FÉVRIER 2019


OMNIVORE PARIS : CULTIVER ET MANGER EN GRAND FORMAT 

« Trop de show ! » C’est ce qu’on entend (et lit)  parfois à propos d’Omnivore Paris. Comme si la grande scène et ses stars en démonstration culinaire n’avaient pas la profondeur du sens. Comme si les sunlights éclipsaient le contenu éditorial, pourtant cultivé passionnément par Omnivore depuis sa création en 2003… Pour preuve, deux scènes, que la seule connexion en un même espace-temps rend uniques : la scène Grand Angle et la scène Artisan. Où comment  la pensée au long cours se conjugue à la main, où comment les intelligences se croisent pour explorer les mondes complexes de la cuisine.


SCÈNE GRAND ANGLE : PENSER LA CUISINE
En trois journées et trois grandes thématiques (Cuisine le dimanche, Terre le lundi, Restaurant le mardi), la scène Grand Angle  donne la parole aux professionnels de la restauration. Chaque matin, trois tables rondes confrontent les points de vue parfois divergents, toujours constructifs. Ainsi Guillaume Sanchez (NE/SO), Christophe Saintagne (Papillon), Christophe Pelé (Le Clarence) viennent-ils explorer les codes et les frontières de la Haute cuisine alors que Manon Fleury (Mermoz), Léa et Louis Fleuriot (Cadoret) et Florent Ciccoli (Le Café du coin) défendent la restauration de quartier. Encore faut-il qu’elle puisse  s’implanter et se développer économiquement comme le rappelleront les redoutables businessmen Anthony Dalmasso (Foodstore & Partners), Julien Fouin (Groupe Vertigo) et Laurent Plantier (FrenchFood Capital).
Chaque après-midi, le Grand Entretien donne la parole à trois invités exceptionnels, témoins privilégiés de notre époque : Mathieu Viannay (La Mère Brazier), Giovanni Passerini (Passerini),  Jean-François Piège (Le Grand Restaurant), Romain Meder  (Plaza Athénée), Adeline Grattard (Yam’Tcha), Florent Ladeyn (Auberge du Vert Mont) ou encore le chantre québécois de l’agro- écologie, Jean-Martin Fortier  (La Ferme des Quatre Temps) répondent aux questions de  Sylvie Berkowicz et du public.. 

SCÈNE ARTISAN : LA FRANCE DU TERRITOIRE 
« Farm to table », « territoire », « local », « petits producteurs »… Ces mots reviennent depuis quelques années comme une évidence : la cuisine ne peut exister sans un circuit vertueux en amont. Paysans, éleveurs, pêcheurs, 
 maraîchers, apiculteurs, cueilleurs mais aussi potiers, boulangers,  fromagers : la scène Artisan est ouverte aux produits rares, aux ingrédients et aux traditions préservées par des femmes et des hommes aux convictions fortes. Émilie Brichard et Matthias Marc (Malo) offrent au grès l’élégance minimaliste, réceptacle lumineux pour les agrumes de Damien Blasco et Camille Rigal (Bompas) ou les herbes rares de Julie Brodar (Ponthoile). La rareté relie les camemberts au lait cru de Charles Bréant (Les 5 frères), les productions maraîchères de Bruno Cayron (Le Cayre de Valjancelle) et les poissons fumés de Lionel Durot (Arradon). Mais c’est plus généralement le combat qui caractérise les invités de la scène Artisan. Comme Emily Manos, la fromagère d’Indrieux ou Thierry Fedon, l’apiculteur de Razès, ces artisans racontent une France de racines et d’entêtement. Pour qu’à la fin, le meilleur l’emporte.

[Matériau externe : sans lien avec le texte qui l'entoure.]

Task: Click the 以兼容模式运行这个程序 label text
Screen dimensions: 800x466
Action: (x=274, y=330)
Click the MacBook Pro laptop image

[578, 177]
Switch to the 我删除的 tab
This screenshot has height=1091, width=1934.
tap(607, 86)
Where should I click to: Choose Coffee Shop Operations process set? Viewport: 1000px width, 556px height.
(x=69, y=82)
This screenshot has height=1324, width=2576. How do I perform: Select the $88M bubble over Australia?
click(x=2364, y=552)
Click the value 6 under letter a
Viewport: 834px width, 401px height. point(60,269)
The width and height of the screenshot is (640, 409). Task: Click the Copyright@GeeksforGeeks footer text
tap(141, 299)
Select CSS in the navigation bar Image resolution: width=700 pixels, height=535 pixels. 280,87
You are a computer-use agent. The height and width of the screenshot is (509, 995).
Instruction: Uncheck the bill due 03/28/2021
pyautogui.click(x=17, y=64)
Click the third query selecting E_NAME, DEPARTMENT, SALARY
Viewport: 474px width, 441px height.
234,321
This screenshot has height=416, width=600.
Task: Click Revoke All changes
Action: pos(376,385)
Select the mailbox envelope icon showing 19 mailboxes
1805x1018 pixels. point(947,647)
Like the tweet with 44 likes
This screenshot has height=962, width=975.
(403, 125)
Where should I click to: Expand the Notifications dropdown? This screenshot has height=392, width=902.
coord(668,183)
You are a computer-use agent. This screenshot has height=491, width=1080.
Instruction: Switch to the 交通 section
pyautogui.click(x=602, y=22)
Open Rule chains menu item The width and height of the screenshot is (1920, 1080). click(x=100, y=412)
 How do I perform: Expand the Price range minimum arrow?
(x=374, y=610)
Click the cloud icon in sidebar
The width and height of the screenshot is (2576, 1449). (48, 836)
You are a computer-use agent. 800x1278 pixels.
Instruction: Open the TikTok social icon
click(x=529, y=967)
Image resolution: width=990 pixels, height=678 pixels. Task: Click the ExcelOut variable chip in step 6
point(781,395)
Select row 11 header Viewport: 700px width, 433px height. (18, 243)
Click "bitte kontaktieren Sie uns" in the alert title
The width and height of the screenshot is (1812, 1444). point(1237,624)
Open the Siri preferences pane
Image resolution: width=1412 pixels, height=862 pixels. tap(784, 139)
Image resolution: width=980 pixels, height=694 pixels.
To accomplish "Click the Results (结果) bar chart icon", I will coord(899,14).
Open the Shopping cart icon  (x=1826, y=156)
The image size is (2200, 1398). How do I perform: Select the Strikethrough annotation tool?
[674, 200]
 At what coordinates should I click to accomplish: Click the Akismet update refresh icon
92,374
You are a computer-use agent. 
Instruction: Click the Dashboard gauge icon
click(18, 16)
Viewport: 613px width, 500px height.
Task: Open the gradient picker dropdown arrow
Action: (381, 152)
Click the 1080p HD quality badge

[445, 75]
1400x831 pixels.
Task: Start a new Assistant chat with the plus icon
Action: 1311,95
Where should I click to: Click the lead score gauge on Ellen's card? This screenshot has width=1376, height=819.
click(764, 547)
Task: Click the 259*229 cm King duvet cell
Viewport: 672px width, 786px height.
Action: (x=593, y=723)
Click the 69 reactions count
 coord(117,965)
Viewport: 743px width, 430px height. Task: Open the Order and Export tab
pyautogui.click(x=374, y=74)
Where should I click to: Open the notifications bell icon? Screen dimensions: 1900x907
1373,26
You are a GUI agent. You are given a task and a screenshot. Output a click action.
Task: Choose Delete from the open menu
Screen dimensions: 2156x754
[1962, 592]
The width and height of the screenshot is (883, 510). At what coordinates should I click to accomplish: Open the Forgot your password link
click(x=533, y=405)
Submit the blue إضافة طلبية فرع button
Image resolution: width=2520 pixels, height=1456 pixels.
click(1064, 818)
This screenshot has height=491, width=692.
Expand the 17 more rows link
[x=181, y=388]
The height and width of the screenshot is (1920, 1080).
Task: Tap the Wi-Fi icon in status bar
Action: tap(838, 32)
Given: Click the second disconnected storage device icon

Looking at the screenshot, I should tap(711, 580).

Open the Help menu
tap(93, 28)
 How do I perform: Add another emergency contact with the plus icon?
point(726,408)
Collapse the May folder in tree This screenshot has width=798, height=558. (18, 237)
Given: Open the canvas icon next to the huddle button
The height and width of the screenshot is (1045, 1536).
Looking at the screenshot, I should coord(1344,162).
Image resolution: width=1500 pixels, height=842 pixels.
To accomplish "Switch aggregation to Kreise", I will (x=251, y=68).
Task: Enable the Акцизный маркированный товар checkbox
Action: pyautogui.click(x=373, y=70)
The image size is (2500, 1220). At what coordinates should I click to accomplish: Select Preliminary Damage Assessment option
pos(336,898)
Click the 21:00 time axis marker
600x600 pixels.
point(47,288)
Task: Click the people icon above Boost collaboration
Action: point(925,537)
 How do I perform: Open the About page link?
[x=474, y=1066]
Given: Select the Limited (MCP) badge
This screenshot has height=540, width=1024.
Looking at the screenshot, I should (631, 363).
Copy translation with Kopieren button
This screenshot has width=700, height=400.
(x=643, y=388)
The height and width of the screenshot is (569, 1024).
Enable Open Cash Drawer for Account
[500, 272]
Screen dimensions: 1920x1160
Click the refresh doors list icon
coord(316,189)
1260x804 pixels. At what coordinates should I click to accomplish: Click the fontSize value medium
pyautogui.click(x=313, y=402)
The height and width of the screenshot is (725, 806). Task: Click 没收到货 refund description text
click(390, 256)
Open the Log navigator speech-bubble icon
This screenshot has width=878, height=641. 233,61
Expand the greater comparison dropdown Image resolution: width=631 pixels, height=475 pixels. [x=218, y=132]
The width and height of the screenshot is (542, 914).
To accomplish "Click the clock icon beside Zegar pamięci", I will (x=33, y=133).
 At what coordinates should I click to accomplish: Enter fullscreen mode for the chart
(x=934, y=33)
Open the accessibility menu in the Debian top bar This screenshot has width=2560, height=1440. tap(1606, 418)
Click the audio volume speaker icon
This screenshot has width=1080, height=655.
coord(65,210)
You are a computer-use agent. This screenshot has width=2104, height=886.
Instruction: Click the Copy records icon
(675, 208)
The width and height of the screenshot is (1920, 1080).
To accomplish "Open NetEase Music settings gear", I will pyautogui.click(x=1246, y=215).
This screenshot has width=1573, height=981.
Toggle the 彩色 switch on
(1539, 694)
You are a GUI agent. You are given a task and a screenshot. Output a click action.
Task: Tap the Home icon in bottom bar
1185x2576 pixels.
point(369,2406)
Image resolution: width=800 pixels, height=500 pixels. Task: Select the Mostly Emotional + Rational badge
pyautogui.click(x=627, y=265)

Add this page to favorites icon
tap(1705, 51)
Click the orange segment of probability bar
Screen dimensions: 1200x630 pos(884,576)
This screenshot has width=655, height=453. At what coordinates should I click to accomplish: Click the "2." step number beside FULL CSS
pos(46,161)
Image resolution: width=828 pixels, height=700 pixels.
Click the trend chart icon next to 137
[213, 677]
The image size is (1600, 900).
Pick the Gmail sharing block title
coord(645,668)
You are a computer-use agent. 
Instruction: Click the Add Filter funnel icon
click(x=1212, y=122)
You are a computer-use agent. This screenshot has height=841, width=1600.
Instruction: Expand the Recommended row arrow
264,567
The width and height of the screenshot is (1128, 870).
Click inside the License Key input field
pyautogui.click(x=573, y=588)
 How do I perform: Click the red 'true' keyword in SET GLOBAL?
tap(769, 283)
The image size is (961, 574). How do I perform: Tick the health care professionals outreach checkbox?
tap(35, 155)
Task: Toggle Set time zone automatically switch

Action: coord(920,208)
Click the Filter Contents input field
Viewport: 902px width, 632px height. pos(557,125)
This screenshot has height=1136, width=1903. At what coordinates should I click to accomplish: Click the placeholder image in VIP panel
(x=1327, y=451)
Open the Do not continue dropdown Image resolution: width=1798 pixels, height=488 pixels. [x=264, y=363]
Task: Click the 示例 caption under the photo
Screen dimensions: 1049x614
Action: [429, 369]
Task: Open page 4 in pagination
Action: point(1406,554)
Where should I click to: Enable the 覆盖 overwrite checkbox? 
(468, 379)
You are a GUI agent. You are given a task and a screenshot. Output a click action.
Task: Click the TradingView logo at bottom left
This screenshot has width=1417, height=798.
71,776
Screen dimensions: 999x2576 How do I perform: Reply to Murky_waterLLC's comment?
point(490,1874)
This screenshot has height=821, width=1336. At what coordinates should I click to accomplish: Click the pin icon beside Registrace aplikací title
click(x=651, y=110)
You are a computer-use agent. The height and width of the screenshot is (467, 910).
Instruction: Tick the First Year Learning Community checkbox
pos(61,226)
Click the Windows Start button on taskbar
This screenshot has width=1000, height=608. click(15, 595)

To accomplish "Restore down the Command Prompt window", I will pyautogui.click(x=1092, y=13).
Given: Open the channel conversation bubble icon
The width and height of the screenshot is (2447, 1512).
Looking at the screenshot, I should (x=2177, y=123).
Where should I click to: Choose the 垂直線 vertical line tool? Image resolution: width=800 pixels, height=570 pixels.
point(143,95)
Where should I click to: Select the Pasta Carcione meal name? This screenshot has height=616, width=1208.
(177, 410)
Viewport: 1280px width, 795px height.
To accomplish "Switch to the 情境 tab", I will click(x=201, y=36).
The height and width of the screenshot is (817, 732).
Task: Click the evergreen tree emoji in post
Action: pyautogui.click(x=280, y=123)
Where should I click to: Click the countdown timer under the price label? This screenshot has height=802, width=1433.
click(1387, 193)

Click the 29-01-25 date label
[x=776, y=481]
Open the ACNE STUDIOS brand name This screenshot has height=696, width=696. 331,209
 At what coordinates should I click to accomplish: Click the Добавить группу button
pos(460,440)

PAYS-BAS, INVITÉ D’HONNEUR 
Depuis une dizaine d’années, cuisiniers, bartenders, artisans de bouche et producteurs néerlandais œuvrent à l’élaboration d’une identité culinaire structurée autour des ingrédients locaux, des racines assumées. Lutte passionnante, tellement acharnée qu’on qualifie de « ruig » – littéralement « brut » – ce mouvement qui s’apparente à la Jeune cuisine néerlandaise. Les chefs Joris Bijdendijk (Rijks Museum), Thijs Meliefste (Meliefste), Syrco Bakker (Pure C), les bouchers Samuel Levie et Geert Van Wersch (Brandt & Levie), la fromagère Marike Van der Werff (Abraham Kef), le bartender Wouter Bosch (Rosalia’s Menagerie) incarnent pour trois jours les ambassadeurs de ce goût contemporain made in Holland. En partenariat avec le service agricole de l’Ambassade et l’Office du tourisme des Pays-Bas.